I ask you to think of BTO like this: when you write a check to a typical NGO, at least half of that hard earned and loving given sum goes towards salaries. Not the case here. For every US dollar you give, only six cents ($0.06) goes into our overhead. $0.94 goes directly to help the children in one of our centers in Ethiopia, Nepal, and/or Kenya.
When you choose to sponsor a child, there is an actual child whom you are feeding, as directly as if you dropped off groceries at her house yourself. Your funds are going to make sure that child has a school uniform. That they can pay school fees (no such thing as free education in most developing countries). That they have access to tutoring to catch up from the years she spent unable to attend school. And, so importantly, that her psychological needs are met as she heals from the trauma of parental death, trafficking, and abuse.
Our commitment to you
We live in a time of sensationalistic manipulation of information and advertising. Not once has BTO sent a “fly in the eye” photo of a child to incite your guilt or pity, nor shall we ever. We come to you directly, openly–and hope that you simply trust that we are telling you the truth, and proudly post all our finances on our website for you to review. Geoff, Kate, and I use our personal finances to ensure that we have inspected the homes where the children live.
We have interviewed the guardians, the children, and the boards, looked through every line item of the budgets, and reviewed case files, medication compliance, and school grades. If we can offer technical assistance, and are asked, we donate our time and expertise. But we are never going to compromise the integrity of the children we serve and the adults who tirelessly care for them.
When you choose to sponsor a child, you do so from a place of affirmation of her inherent dignity, and you trust that we are doing the hard work to make sure your money is used wisely and without waste. We honor your commitment and are keenly aware that your support may be the one chance the child you support has to live a life free from pain, hunger, and poverty.
Children are the same, the world over
When Ray and I were in Haiti, we watched a child patiently unravel woven plastic threads from a USAID rice bag to tie together to make a kite.
In Ethiopia, we spent time talking to children about their need for a stable home environment with a guardian, oftentimes a grandparent, and how they loved having a snack after school at the BTO drop in center.
In Nepal, I observed a group of about 20 boys with shaved heads, clad in dark red Buddhist robes at a temple throw themselves into a game of dodgeball. Lacking a ball, they improvised with a cloth sack filled with sand (ouch!)–the rules were exactly the same as the dodgeball my children play in PE. Later that day, at a group home for children with HIV/AIDS, I watched an intense soccer game, and then listed to various renditions of One Direction songs sung by impassioned adolescents.
Each and every time, I thought: these are children the same the world over.
And as I was making my own children’s lunches this morning in Charlotte, NC, I felt very powerfully: every child deserves a healthy lunch, a caring adult, a roof over their heads, an education, and play.
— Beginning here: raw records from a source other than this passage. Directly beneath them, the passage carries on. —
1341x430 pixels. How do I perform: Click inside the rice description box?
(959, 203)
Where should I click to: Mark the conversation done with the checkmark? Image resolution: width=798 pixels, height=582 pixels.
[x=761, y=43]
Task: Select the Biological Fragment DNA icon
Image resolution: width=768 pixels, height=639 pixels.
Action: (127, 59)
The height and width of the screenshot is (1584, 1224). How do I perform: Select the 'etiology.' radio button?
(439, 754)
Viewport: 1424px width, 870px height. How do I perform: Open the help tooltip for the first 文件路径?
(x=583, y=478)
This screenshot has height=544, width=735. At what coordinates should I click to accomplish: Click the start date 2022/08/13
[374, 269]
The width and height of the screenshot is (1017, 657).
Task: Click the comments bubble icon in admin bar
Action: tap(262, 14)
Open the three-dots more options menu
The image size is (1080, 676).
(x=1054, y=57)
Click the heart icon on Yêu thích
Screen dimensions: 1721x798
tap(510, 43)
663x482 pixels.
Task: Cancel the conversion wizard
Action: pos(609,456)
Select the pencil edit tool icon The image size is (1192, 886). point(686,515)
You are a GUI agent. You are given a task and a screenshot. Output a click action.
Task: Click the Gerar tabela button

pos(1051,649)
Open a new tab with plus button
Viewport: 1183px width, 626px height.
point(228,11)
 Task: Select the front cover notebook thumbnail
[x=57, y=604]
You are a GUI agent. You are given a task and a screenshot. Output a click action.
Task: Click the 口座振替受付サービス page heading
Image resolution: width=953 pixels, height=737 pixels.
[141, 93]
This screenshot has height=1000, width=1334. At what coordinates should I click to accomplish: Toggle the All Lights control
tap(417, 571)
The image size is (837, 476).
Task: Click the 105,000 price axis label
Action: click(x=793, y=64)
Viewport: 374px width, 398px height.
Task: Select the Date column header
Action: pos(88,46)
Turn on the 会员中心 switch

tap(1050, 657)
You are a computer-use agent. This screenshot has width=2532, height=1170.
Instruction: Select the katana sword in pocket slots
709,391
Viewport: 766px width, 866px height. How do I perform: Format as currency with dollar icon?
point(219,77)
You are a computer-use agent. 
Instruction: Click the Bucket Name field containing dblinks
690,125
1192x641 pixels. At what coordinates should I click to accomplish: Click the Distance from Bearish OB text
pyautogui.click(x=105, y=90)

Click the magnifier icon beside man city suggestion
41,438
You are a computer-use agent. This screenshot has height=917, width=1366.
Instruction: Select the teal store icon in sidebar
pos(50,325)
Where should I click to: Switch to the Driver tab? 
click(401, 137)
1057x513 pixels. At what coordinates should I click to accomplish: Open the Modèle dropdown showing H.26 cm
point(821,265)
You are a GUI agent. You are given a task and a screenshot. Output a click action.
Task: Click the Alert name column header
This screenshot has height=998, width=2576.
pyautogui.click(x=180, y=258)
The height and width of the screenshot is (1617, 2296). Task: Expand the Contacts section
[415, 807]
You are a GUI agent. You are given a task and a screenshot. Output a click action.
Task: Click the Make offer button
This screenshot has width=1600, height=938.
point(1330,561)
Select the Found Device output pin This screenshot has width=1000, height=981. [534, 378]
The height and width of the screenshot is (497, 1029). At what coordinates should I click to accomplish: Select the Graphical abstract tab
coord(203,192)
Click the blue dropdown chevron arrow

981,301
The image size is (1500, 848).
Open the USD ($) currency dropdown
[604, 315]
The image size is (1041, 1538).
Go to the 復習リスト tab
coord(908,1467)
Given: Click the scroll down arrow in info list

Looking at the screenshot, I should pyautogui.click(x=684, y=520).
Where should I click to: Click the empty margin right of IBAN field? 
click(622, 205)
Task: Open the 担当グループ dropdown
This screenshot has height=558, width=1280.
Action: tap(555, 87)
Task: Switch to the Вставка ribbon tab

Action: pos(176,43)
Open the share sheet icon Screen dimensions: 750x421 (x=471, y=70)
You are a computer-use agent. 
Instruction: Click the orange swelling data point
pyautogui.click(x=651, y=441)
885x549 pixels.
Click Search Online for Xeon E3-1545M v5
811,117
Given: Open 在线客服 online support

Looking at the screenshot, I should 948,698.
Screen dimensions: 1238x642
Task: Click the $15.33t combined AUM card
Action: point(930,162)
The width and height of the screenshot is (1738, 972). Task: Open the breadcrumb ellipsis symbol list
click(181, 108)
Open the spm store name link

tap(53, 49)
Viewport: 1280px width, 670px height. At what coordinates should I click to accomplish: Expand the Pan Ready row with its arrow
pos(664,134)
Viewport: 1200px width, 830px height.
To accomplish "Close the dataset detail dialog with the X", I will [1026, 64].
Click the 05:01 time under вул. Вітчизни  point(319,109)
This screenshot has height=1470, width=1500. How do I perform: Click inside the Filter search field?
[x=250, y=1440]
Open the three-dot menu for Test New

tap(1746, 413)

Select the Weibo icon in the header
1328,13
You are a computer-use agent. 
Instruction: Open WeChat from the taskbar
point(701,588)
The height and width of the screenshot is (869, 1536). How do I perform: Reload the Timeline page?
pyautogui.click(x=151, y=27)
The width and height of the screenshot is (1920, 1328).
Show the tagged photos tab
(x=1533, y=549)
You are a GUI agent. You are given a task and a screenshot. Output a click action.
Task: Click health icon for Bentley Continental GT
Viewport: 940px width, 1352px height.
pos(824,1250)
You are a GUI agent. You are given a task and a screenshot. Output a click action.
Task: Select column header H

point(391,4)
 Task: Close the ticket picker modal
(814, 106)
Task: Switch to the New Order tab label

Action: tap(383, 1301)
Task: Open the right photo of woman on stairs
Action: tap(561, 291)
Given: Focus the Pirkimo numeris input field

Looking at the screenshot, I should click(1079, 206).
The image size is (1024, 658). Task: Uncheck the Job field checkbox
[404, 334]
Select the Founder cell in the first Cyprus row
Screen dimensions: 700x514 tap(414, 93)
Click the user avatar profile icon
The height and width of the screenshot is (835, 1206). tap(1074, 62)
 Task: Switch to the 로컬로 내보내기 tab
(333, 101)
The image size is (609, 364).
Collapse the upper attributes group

It really is true across all nations, across all religions, all ethnicities. it’s up to us, today. Let’s contribute what we can, to help make things a little more balanced.
Join me, at #TeamBTO
I’ve been a practicing social worker since the tender age of 21. I have never wavered from my commitment to a profession that allows me to live out my values. I realize that not everyone has the luxury of making that choice professionally.
I’m extremely grateful for the trust Geoff and the Australian BTO board has placed in me, and I take my responsibility very seriously. I ask you to join me in what makes sense as an investment–these are programs that are run efficiently, effectively, and lovingly, serving some of the world’s most vulnerable children.
I believe in the universality not only of childhood, but also of parenthood. Whether or not you are a parent, I hope you will listen to you inner sense of nurturing, and that you will be moved to walk alongside us.”